1. Draw a Free Body Diagram:
- The gravitational force acting on the package is straight down (vertical).
- The tension force in the string is along the string, making an angle of 30 degrees with the vertical.
- There is also the centripetal force acting towards the center of curvature of the curve.
2. Analyze the forces:
- The gravitational force (mg) can be resolved into two components: mg*sin(30) acting along the string and mg*cos(30) acting vertically downward.

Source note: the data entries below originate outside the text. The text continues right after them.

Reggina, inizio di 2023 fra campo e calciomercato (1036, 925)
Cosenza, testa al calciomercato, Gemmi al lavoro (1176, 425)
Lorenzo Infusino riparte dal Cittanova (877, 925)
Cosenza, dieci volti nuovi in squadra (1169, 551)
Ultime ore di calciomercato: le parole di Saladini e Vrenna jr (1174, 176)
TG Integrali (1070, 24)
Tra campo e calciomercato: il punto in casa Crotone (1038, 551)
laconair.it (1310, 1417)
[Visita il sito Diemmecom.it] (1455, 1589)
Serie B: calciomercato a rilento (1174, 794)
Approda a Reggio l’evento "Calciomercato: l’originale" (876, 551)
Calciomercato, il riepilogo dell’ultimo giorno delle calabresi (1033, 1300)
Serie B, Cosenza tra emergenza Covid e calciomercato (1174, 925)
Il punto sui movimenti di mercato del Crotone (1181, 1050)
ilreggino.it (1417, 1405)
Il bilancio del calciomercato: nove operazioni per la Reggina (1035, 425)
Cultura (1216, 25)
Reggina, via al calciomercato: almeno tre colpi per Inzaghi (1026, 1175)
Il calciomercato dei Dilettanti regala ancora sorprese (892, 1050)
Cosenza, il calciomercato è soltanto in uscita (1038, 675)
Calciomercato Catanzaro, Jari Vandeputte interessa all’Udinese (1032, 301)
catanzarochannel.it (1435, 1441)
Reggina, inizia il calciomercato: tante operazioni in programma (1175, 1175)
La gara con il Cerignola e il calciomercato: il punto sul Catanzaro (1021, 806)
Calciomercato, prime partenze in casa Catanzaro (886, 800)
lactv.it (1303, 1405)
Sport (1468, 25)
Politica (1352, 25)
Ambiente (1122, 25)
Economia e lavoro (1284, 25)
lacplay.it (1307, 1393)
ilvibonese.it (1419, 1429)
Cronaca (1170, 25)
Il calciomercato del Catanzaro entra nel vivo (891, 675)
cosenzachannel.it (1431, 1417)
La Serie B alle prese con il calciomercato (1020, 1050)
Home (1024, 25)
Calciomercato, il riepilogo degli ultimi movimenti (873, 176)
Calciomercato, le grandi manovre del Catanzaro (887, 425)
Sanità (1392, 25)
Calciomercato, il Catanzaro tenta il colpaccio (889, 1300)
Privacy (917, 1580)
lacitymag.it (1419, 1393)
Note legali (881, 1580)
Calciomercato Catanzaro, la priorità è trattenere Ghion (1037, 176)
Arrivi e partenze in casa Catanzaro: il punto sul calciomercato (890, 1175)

- The tension force can be resolved into two components: T*sin(30) acting vertically upward and T*cos(30) acting towards the center of curvature.
3. Equate the forces:
- Equate the vertical components of the forces: T*sin(30) = mg*cos(30).
- Equate the horizontal components of the forces: T*cos(30) = (mv^2) / r, where v is the speed of the bus and r is the radius of curvature.
4. Solve the equations:
- From the vertical component equation, we get T = (mg*cos(30)) / sin(30) = mg.
- Substituting T in the horizontal component equation, we get mg*cos(30) = (mv^2) / r.
- Simplifying, v^2 = (g * r * cos(30)) / sin(30).
- Since g is the acceleration due to gravity (approximately 9.8 m/s^2) and r is given as 50 m, we can substitute these values into the equation.
- v^2 = (9.8 * 50 * cos(30)) / sin(30).
5. Calculate the speed:
- Substituting the values and simplifying, we get v^2 = 245.
- Taking the square root of both sides, we find that v ≈ 15.65 m/s.
Therefore, the speed of the bus is approximately 15.65 m/s.